DOJ seeks dismissal of House GOP’s lawsuit over Fast and Furious
The Justice Department filed court papers late Monday seeking to dismiss a lawsuit from the House Oversight Committee that would force Attorney General Eric Holder to turn over documents related to the Fast and Furious gun-tracking operation.
In their legal brief, DOJ lawyers assert that federal courts cannot intervene when the White House moves not to comply with a congressional branch subpoena by asserting executive privilege, as President Obama did in this case.
The Justice Department motion says that the dispute should be settled by the two branches in question and not in the courts.
{mosads}“Disputes of this sort have arisen regularly since the founding [of the country],” states the DOJ’s motion. “For just as long, these disputes have been resolved between the political branches through a constitutionally grounded system of negotiation, accommodation and self-help.”
The House lawsuit was filed in mid-August by Oversight Committee Chairman Darrell Issa (R-Calif.) as part of his probe into a botched ATF operation, which sought to track gun sales to straw purchasers for Mexican drug gangs. Two of the guns were later found at the murder scene of a Border Patrol agent in Arizona.

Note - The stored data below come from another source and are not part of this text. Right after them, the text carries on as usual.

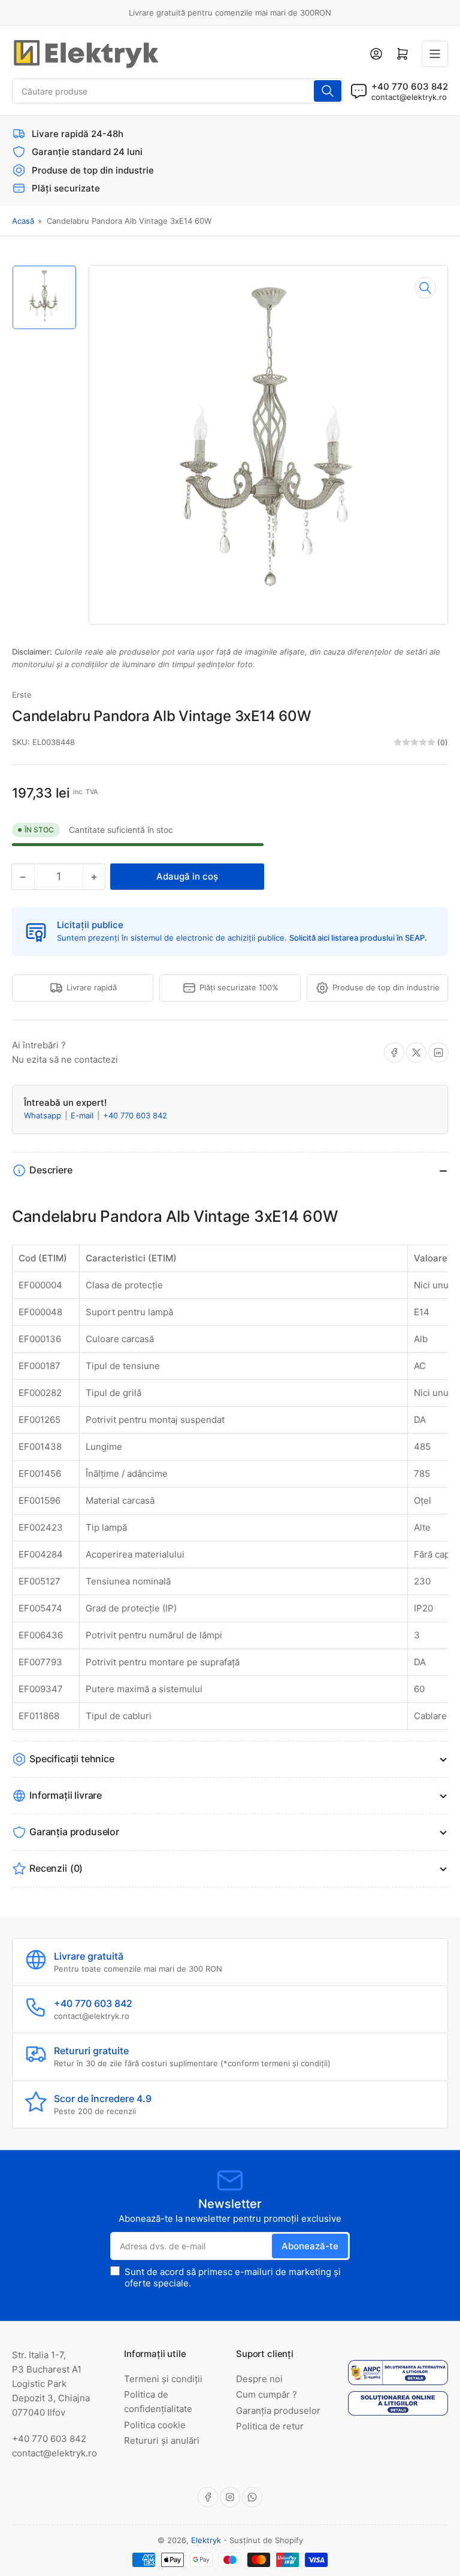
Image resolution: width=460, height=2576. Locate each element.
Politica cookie (155, 2425)
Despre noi (259, 2379)
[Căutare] (327, 91)
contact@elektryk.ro (409, 97)
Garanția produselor (278, 2410)
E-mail (83, 1115)
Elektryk (206, 2540)
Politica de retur (270, 2426)
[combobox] (177, 91)
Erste (22, 694)
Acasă (23, 221)
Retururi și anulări (161, 2440)
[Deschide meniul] (435, 54)
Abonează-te (310, 2246)
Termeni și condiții (163, 2379)
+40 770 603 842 (135, 1115)
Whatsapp (43, 1115)
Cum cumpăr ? (266, 2394)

GOP lawmakers have questioned when administration officials first learned about the operation’s controversial “gun walking” tactics that allowed for known criminals to disappear with firearms, after the ATF had approved their sale.
In 2011, the DOJ sent an initial letter to Congress, stating that at all times it makes every attempt possible to stop weapons from illegally crossing over the border into Mexico. That letter was rescinded nearly 10 months later.
Issa’s lawsuit and contempt resolution against Holder are focused on obtaining internal DOJ documents that pertain to the DOJ’s decision to withdraw that letter, in an attempt to determine whether the agency intentionally lied to Congress and then tried to cover it up.
The DOJ has delivered more than 8,000 pages of documents in response to other requests from Issa about the operation, but Obama asserted executive privilege over the subset pertaining to Issa’s subpoena for the internal communications.
In June, the Republican House overwhelmingly passed resolutions holding the attorney general in contempt of Congress for not complying with the latest subpoena to provide additional documents.
Issa subsequently filed a lawsuit to force Holder to turn over those documents after the Justice Department said it would not prosecute the attorney general over the contempt charge.
A lengthy DOJ inspector general (IG) report on the overarching Fast and Furious operation, and agency officials’ responsibility, received access to more than 100,000 documents over the course of its 18-month investigation. Issa has complained that he has not received one-tenth of those documents.
Democrats have slammed the lawsuit, calling it a waste of taxpayer dollars and an exercise in political theater. Holder and other senior Justice officials have testified before Congress that they were unaware of the controversial tactics being used in the gun-tracking program and moved quickly to stop it once they were informed of the operation.
The IG report also determined that Holder did not know about the tactics and cited several senior DOJ officials as being responsible. Most of those officials have either resigned or retired in the nearly two years since the operation became public.
This story was posted at 7:13 a.m. and has been updated.